It starts out simply. One day, you're scrolling through
the Naval Criminal Investigative Service database, identifying a perp's
body when an alert flashes red on your monitor. "INTRUSION DETECTED,"
it screams. You're getting hacked and there's only one solution: Call
your bumbling partner over and have him join you at the keyboard. The
two of you frantically bang out rapid-fire key sequences as random
program windows flash onscreen. The hacker's getting further and further
into the system. Your partner's never seen code like this before and
his usual tricks to combat it aren't working. That's when the display
goes dead and your silver fox of a boss saves the day by pulling the
power plug of your workstation.
That is how the entertainment industry wants you
to think hacking works. But, like most Hollywood fantasies, it couldn't
be further from the truth. Ubisoft (the studio responsible for Tom Clancy's Splinter Cell and Prince of Persia: The Sands of Time) knows this and for its upcoming cross-platform release, Watch Dogs, the company went to great lengths to ensure its game world didn't fall into those same tropes. Watch Dogs focuses on mega-hacker Aiden Pearce as he manipulates a Chicago run by the CenTral Operating System (CTOS)
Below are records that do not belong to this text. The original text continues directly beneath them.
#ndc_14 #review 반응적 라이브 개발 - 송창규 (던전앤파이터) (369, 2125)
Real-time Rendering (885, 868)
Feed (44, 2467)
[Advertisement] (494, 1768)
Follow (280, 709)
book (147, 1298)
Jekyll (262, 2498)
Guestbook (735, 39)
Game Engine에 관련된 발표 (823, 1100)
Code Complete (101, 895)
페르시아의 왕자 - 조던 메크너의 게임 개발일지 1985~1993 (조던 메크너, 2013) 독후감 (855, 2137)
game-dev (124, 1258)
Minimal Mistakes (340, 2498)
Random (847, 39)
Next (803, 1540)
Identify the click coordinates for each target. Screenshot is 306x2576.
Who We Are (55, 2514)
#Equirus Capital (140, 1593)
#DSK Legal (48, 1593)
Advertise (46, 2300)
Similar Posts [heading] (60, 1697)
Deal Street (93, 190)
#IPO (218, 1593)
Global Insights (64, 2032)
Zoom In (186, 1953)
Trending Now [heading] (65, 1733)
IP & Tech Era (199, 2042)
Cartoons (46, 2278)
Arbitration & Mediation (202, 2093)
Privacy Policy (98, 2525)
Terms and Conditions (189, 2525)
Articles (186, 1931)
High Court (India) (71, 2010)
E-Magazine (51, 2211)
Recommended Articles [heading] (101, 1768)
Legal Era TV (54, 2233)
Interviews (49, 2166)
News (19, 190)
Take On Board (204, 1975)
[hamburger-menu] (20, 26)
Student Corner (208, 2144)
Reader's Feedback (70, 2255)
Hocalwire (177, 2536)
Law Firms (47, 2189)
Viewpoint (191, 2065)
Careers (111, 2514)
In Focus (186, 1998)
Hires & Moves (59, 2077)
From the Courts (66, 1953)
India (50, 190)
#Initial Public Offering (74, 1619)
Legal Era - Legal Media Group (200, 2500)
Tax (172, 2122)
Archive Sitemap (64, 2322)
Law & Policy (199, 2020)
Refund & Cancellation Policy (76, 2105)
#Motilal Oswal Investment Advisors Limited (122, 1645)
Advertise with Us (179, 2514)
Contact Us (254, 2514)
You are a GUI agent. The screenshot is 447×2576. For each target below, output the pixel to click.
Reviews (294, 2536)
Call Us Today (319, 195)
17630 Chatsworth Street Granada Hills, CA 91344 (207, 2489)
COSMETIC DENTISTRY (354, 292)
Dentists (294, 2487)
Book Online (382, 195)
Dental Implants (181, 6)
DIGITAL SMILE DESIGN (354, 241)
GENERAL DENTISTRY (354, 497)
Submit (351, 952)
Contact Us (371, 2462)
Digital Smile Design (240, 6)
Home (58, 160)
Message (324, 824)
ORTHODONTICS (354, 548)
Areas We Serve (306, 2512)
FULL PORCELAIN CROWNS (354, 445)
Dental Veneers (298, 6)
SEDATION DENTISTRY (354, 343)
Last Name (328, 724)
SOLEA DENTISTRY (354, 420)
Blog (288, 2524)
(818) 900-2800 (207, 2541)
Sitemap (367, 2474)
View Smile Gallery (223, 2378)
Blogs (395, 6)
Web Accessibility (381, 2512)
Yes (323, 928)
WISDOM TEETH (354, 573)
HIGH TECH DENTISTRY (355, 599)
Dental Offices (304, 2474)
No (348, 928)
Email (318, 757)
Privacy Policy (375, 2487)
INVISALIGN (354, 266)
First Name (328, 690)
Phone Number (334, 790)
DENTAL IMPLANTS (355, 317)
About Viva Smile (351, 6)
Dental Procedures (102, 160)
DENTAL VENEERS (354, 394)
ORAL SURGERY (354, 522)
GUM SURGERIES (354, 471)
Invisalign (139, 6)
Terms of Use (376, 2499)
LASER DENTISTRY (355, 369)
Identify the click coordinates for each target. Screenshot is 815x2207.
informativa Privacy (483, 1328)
using only the smartphone in his hand. This CTOS controls everything
from the simulated Windy City's traffic lights and ubiquitous
surveillance cameras, to the drawbridges that cross the Chicago River.
It's a fictitious, near-future vision of connected urban life, but still
Ubisoft wanted it to hew as closely to hacking reality as possible.
The development team's reasoning for this was simple: "We're trying to be relevant," Watch Dogs Content
Manager Thomas Geffroyd told me. "We felt that by understanding how
negatively this culture has been portrayed, we could try to present the
public with a more positive and accurate view of hacking and hackers."